A survey cannot determine the “correct” price levels to combat global warming, says coauthor Robert C. Schmidt, professor at FernUniversität in Hagen, Germany.
“But it gives us a much better understanding of experts’ views on the issue and allows us to explore some of the underlying drivers of experts’ price recommendations,” he says.
The global carbon price recommendations build on a hypothetical scenario used in the survey that a “world government” could decide on a uniform carbon price around the globe.
However, most carbon pricing schemes today are implemented unilaterally by states, countries, or within trading blocs or unions like the European Union. According to a World Bank report, 64 carbon pricing policies were implemented in 2021, covering 21.5% of global greenhouse gas emissions, with prices ranging from a few cents to more than $100 per ton of CO2.
Consequently, apart from the global scenario, the survey also asked for recommendations on unilateral carbon pricing at a country-level. And in this case, many experts suggest even higher prices, if competitiveness concerns are addressed through so-called “border carbon adjustment” (BCA), which means that the domestic price is applied also to imported goods and subtracted from exports. The average recommended carbon price for 2030 then rises from $92 (global price) to $104 under unilateral pricing.
BCA measures are currently debated in the EU. Coauthor Moritz Drupp, assistant professor from the University of Hamburg, emphasizes the crucial role that measures to protect the competitiveness of domestic industries, such as BCA, can play for reaching more ambitious climate targets.
“The implementation of border carbon adjustment measures not only leads to higher carbon price recommendations by the experts—it also tends to foster higher agreement among the experts on country-level carbon prices,” he says.
How to achieve emission reduction targets
The results are further intriguing as they indicate that there is little evidence for “free-riding” that might induce experts to recommend less stringent policies in their home countries than at the global level. Indeed, many experts do the opposite, which contrasts with standard game theory used in climate economics arguing that the absence of harmonized climate policies should lead to less ambitious national policies.
The study points at several possible explanations: altruism towards poorer countries, or co-benefits of carbon prices, such as improved health due to cleaner air, which are valued higher in richer countries.
“Many experts from richer countries tend to recommend higher carbon prices to their own governments, which would benefit also the rest of the world. In contrast to ‘free-riding,’ one could call this a ‘ride-sharing’ effect,” Drupp says. “The lack of evidence for the free-rider effect is an important insight, as it points to other rationales as drivers for the lack of ambition on climate policy.”

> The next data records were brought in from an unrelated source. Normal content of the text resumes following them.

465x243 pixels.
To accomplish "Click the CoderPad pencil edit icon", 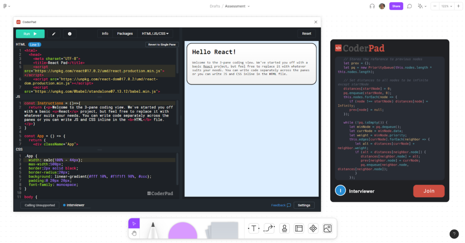I will pyautogui.click(x=54, y=34).
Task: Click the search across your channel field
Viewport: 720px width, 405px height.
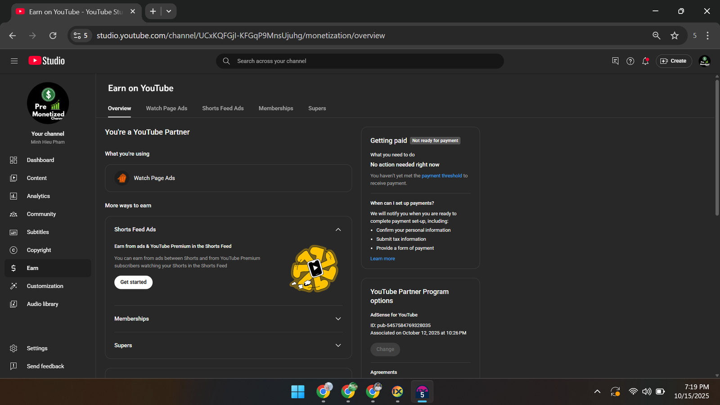Action: tap(360, 61)
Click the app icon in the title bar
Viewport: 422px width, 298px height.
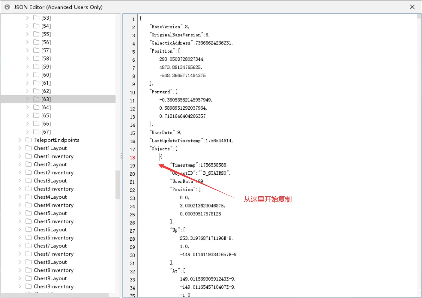(x=7, y=7)
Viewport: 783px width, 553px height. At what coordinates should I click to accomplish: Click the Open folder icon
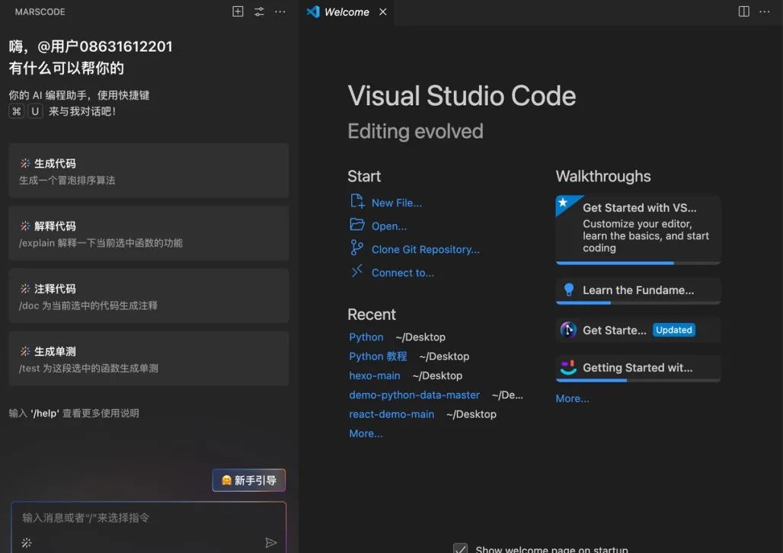click(357, 225)
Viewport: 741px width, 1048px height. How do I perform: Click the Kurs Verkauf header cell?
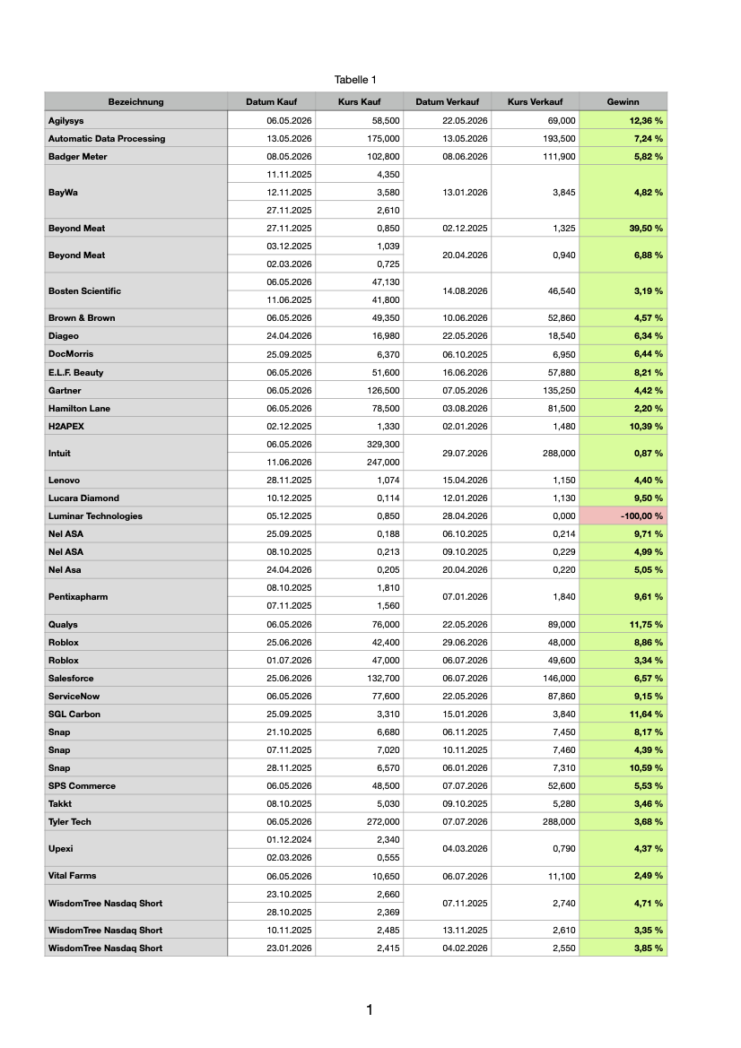535,101
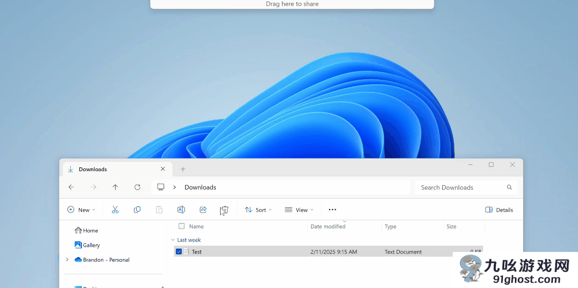
Task: Click the Copy icon in toolbar
Action: point(137,210)
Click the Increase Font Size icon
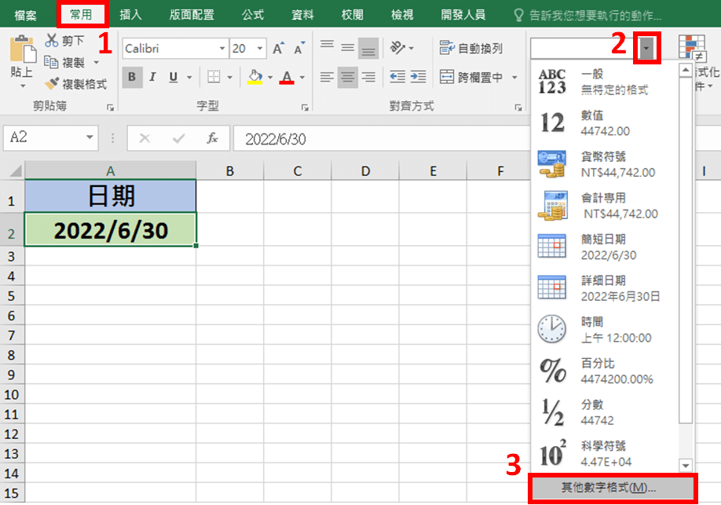 click(x=278, y=49)
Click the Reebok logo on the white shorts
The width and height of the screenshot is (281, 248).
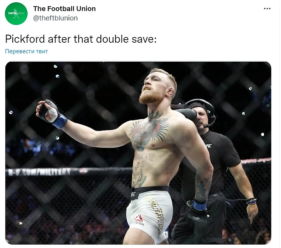(x=138, y=220)
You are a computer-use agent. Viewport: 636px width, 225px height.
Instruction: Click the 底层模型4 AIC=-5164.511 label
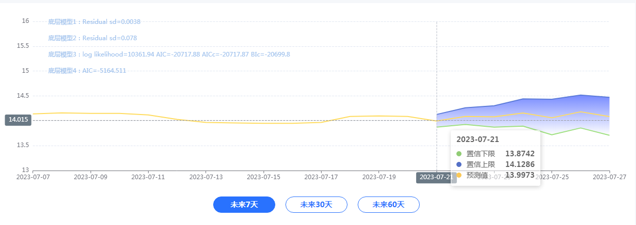87,71
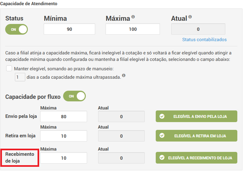Click the days input in 'Manter elegível' row
Screen dimensions: 248x171
click(x=20, y=78)
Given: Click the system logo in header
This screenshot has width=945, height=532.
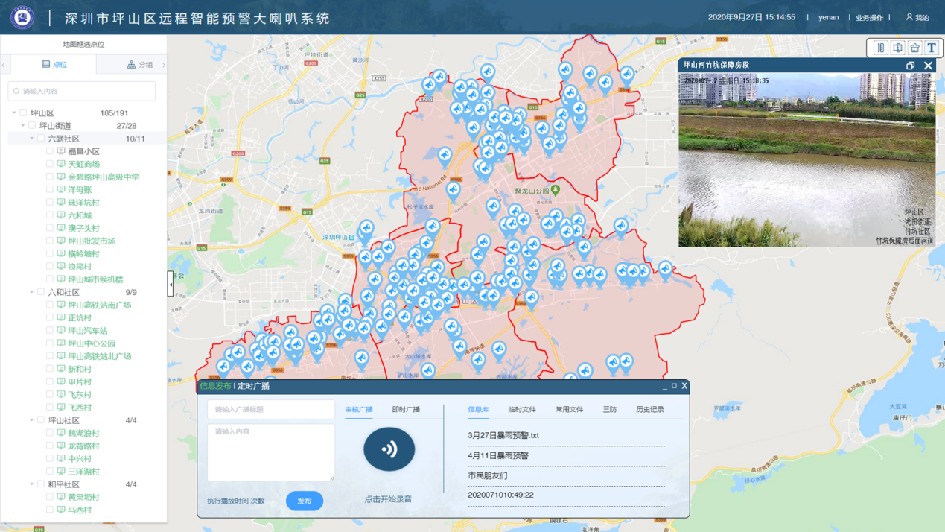Looking at the screenshot, I should click(22, 17).
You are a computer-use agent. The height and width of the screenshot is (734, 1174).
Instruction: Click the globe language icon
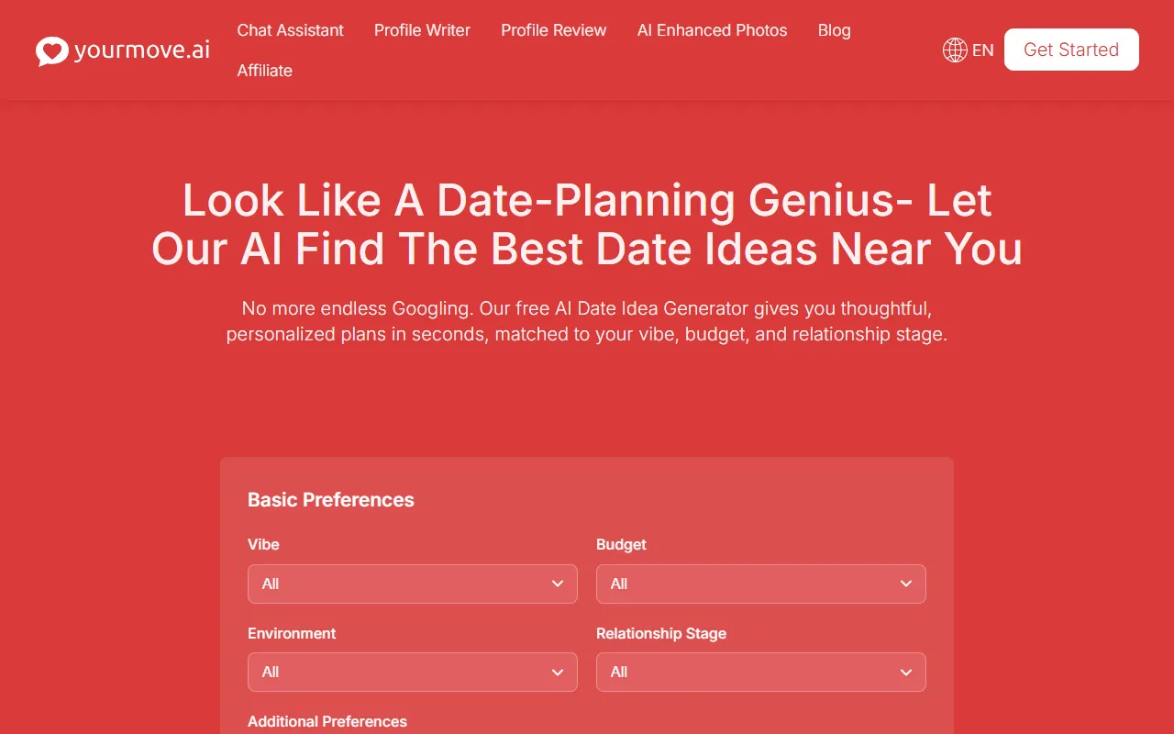[955, 50]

Some variation across the recommendations is also mirroring the experts’ views on related policy issues. For example, experts who recommend using taxes for carbon pricing on average recommend carbon prices that are more than 30% higher than experts who advocate for cap-and-trade schemes.
Overall, the researchers behind the study hope that their findings will enrich the debate on carbon pricing—not only among researchers working on related topics, but also among politicians and other practitioners looking for ways to reduce greenhouse emissions.
“From a practical point of view, our data on carbon price recommendations may be used in scenario analyses of climate-economy models, just as the experts’ price recommendations on the country level can inform policy-makers about potentially appropriate carbon price levels,” Nesje says.
“But first and foremost, our results send a clear message for climate policy to build more strongly on the steering effect of carbon prices in order to achieve more ambitious emission reduction targets.”
The working paper appears in Pricing Carbon.